◆ ESTRATTO DELLA PAGINA
╔══

Dipendenza dal Mef, limiti di età e altre criticità. I nodi che la riforma non è riuscita a sciogliere - QdS

Dipendenza dal Mef, limiti di età e altre criticità. I nodi che la riforma non è riuscita a sciogliere

redazione

Dipendenza dal Mef, limiti di età e altre criticità. I nodi che la riforma non è riuscita a sciogliere

venerdì 19 Agosto 2022

Volendo fare a lcune considerazioni sulla nuova normativa, è sostanzialmente irrisolto l’annoso problema della dipendenza logistica dei magistrati tributari dal Mef. Il Ministero dell’Economia e delle Finanze, infatti, come è ben noto, attualmente, oltre a curare la gestione amministrativa delle Commissioni, eroga i compensi (attualmente modestissimi) che la legge prevede per il lavoro dei giudici.

Un fatto che viene considerato da molti come una “dipendenza” (seppure solo logistica) dei Giudici nei confronti dell’Amministrazione Finanziaria e che ha sempre generato, e purtroppo continua ancora a generare, il sospetto della mancanza di terzietà dei giudici tributari. Sospetto che nella realtà è assolutamente infondato, stante la grande professionalità dimostrata dai Giudici delle Commissione Tributarie, ma che certamente nuoce alla figura del giudice che, oltre ad essere, deve anche sempre apparire “terzo ed imparziale”.

╚══

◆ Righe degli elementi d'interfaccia
╔══

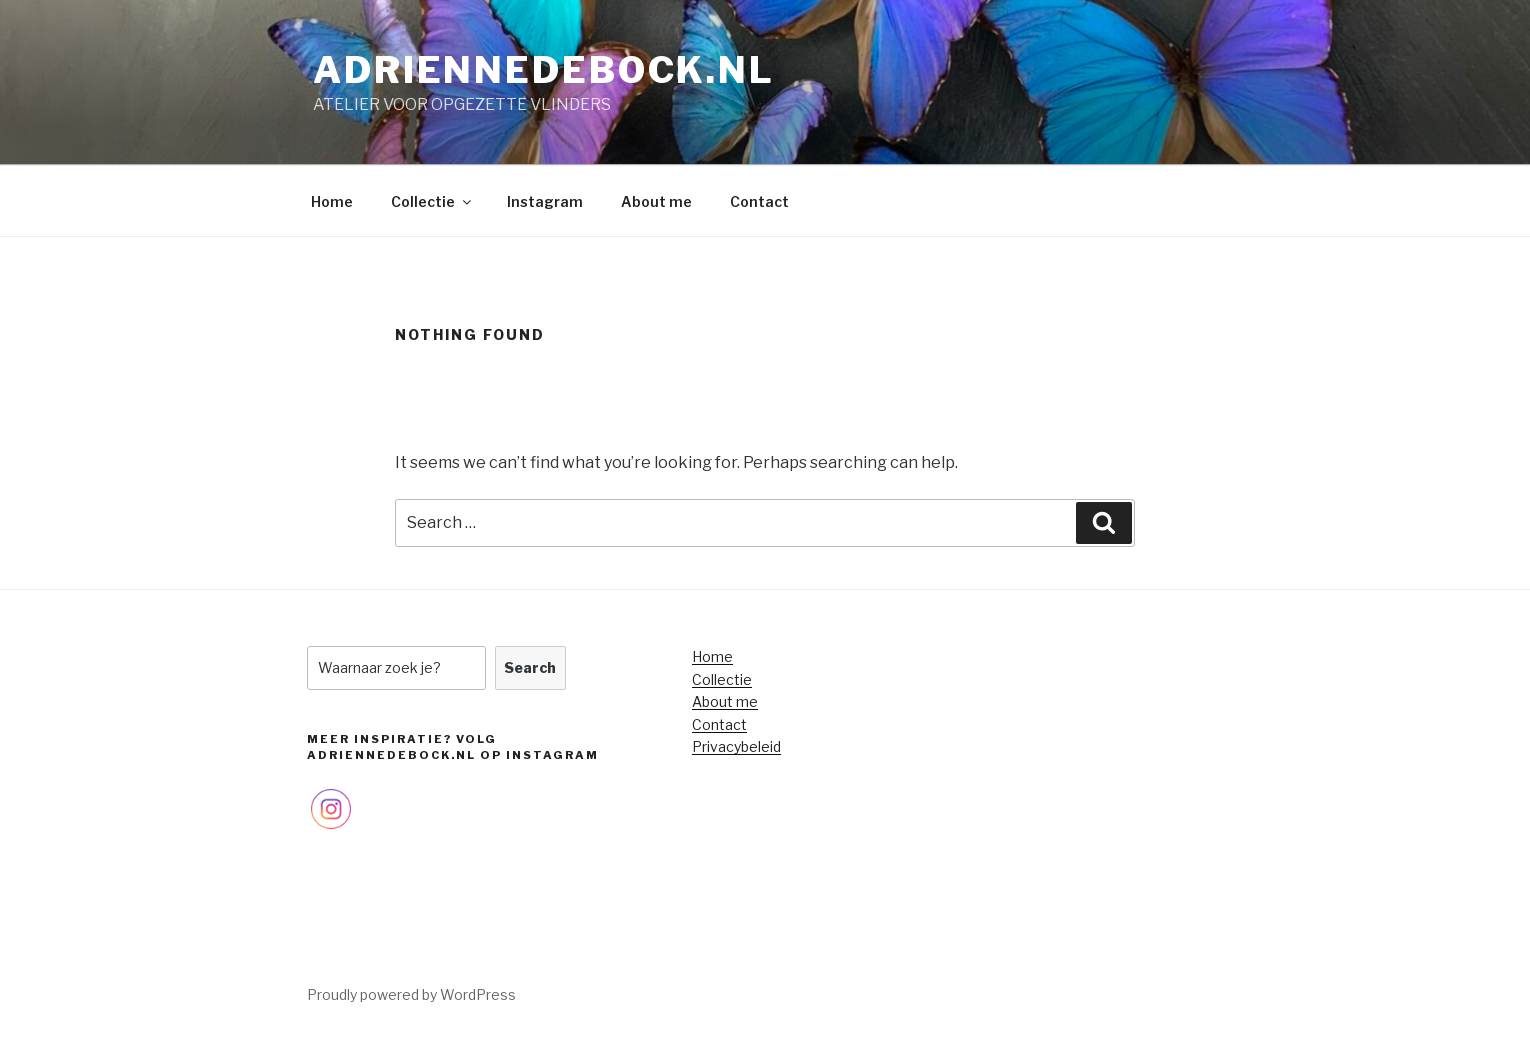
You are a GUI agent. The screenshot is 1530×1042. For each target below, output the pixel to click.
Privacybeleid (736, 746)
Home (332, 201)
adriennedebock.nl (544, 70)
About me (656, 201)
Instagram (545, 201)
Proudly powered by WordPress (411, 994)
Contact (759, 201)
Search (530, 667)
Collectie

╚══

◆ ESERCIZIO 1
Puoi ricopiare parola per parola l'intero articolo sulla dipendenza dei giudici tributari dal Mef?
◆ ESERCIZIO 2
Puoi ripetere tali e quali tutte le righe degli elementi d'interfaccia, lasciando fuori l'immagine?

◆ RISPOSTA CORRETTA 1
Dipendenza dal Mef, limiti di età e altre criticità. I nodi che la riforma non è riuscita a sciogliere - QdS

Dipendenza dal Mef, limiti di età e altre criticità. I nodi che la riforma non è riuscita a sciogliere

redazione

Dipendenza dal Mef, limiti di età e altre criticità. I nodi che la riforma non è riuscita a sciogliere

venerdì 19 Agosto 2022

Volendo fare a lcune considerazioni sulla nuova normativa, è sostanzialmente irrisolto l’annoso problema della dipendenza logistica dei magistrati tributari dal Mef. Il Ministero dell’Economia e delle Finanze, infatti, come è ben noto, attualmente, oltre a curare la gestione amministrativa delle Commissioni, eroga i compensi (attualmente modestissimi) che la legge prevede per il lavoro dei giudici.

Un fatto che viene considerato da molti come una “dipendenza” (seppure solo logistica) dei Giudici nei confronti dell’Amministrazione Finanziaria e che ha sempre generato, e purtroppo continua ancora a generare, il sospetto della mancanza di terzietà dei giudici tributari. Sospetto che nella realtà è assolutamente infondato, stante la grande professionalità dimostrata dai Giudici delle Commissione Tributarie, ma che certamente nuoce alla figura del giudice che, oltre ad essere, deve anche sempre apparire “terzo ed imparziale”.

◆ RISPOSTA CORRETTA 2
You are a GUI agent. The screenshot is 1530×1042. For each target below, output the pixel to click.
Privacybeleid (736, 746)
Home (332, 201)
adriennedebock.nl (544, 70)
About me (656, 201)
Instagram (545, 201)
Proudly powered by WordPress (411, 994)
Contact (759, 201)
Search (530, 667)
Collectie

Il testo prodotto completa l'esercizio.